Le livre de Tobie est considéré comme deutérocanonique par l'Église catholique et les Églises orthodoxes. Il n'est pas inclus dans le canon protestant. La version utilisée ici est celle de La Bible de Jérusalem, une traduction catholique dont les éditions anciennes sont dans le domaine public.
Tobie
Chapitre 2
Lorsque je fus de retour dans ma maison, on me rendit ma femme Anne avec mon fils Tobie. Le jour de la Pentecôte, qui est la fête des Semaines, on me prépara un bon repas et je me mis à table.

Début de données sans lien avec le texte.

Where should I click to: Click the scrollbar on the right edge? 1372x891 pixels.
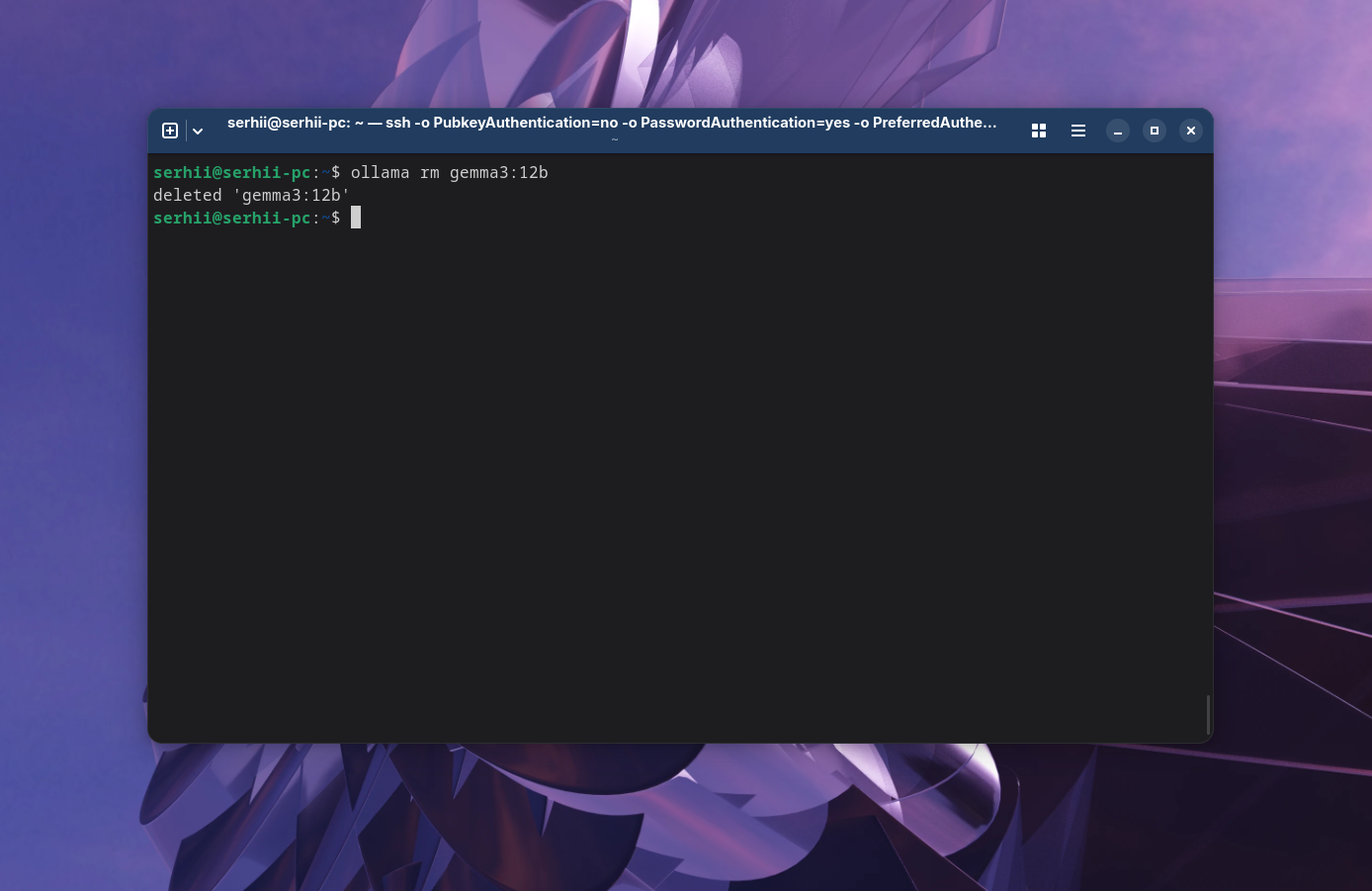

Voyant l'abondance des mets, je dis à mon fils : Va, et amène un pauvre quelconque de nos frères qui se souvienne du Seigneur, et je l'attendrai ici.
Il revint et me dit : Père, un des nôtres a été étranglé et jeté sur la place, et il y est couché. Aussitôt, sans avoir rien mangé, je sautai de table, j'enlevai le mort de la place et je le déposai dans une chambre, jusqu'au coucher du soleil, pour l'enterrer.
Je revins, me lavai, mangeai mon pain dans la tristesse,
et je me souvins de cette prophétie d'Amos, qui dit contre Béthel : Vos fêtes seront changées en deuil, et vos cantiques en lamentations. Et je pleurai.
Quand le soleil fut couché, j'allai creuser une tombe et je l'enterrai.
Mes voisins se moquaient de moi, disant : Il n'a plus peur ; on a déjà cherché à le faire mourir pour ce fait, et il s'est enfui, et voilà qu'il enterre encore des morts.
Cette même nuit, après avoir enterré le mort, je me lavai, j'entrai dans ma cour, et je me couchai contre le mur de la cour, le visage découvert à cause de la chaleur.
Je ne savais pas qu'il y avait des moineaux dans le mur au-dessus de ma tête. La chaleur de leurs excréments tomba dans mes yeux et il me vint des nuages blancs. J'allai aux médecins pour me faire guérir, mais plus ils m'oignaient avec des médicaments, plus mes yeux se couvraient de nuages, jusqu'à ce que je devinsse tout à fait aveugle. Je restai quatre ans aveugle ; tous mes frères s'affligeaient sur moi, et Achikar me soutint deux ans avant d'aller en Élymaïde.
En ce temps-là, ma femme Anne travaillait pour gagner sa vie en faisant des tissus.
Elle les envoyait aux patrons, et ils lui payaient son salaire. Un jour du septième mois, après avoir fini son ouvrage, elle coupa une pièce et l'envoya aux patrons, qui lui payèrent tout son salaire et lui donnèrent en plus un chevreau.
Quand le chevreau entra dans ma maison, il se mit à bêler. J'appelai ma femme et lui dis : D'où vient ce chevreau ? N'est-ce pas du vol ? Rends-le à ses maîtres, car il n'est pas permis de manger quoi que ce soit de volé.
Elle me répondit : On me l'a donné en sus de mon salaire. Je ne la crus pas, et je lui dis de le rendre à ses maîtres. Elle rougit à cause de moi, et dit : Voilà donc tes aumônes, voilà tes œuvres justes, tout le monde les connaît.